**** GIVEN INFORMATION
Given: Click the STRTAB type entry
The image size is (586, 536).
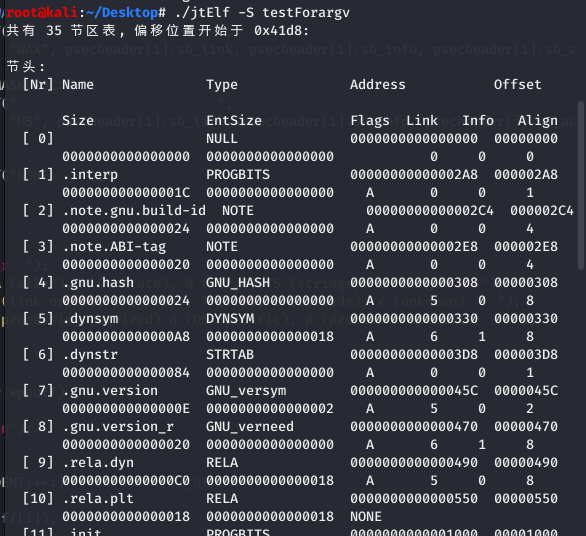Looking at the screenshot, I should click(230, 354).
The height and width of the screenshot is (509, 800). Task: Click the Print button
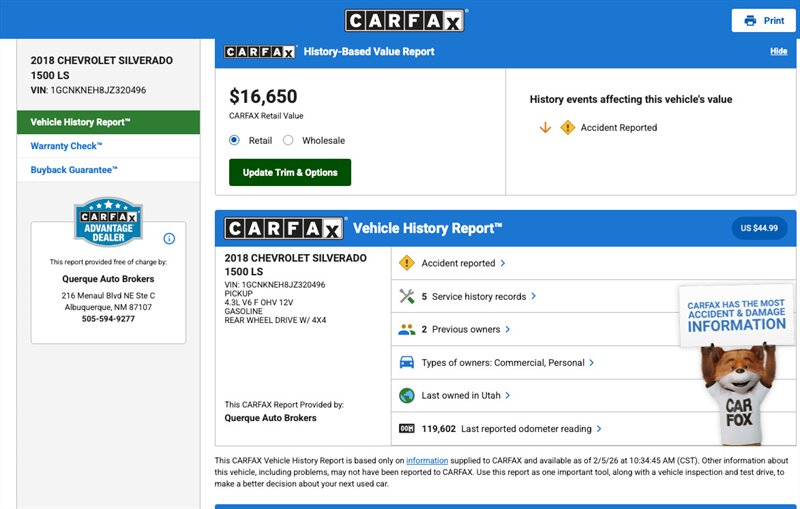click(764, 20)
********
### DESCRIPTION OF THE TASK:
Could you restate exactly the lines from the line containing "The image size is (586, 536)." through the end of the listing, both ends included and nothing else, leaving the images out?

### RESULT:
The image size is (586, 536).
Looking at the screenshot, I should click(230, 354).
The height and width of the screenshot is (509, 800). Task: Click the Print button
click(764, 20)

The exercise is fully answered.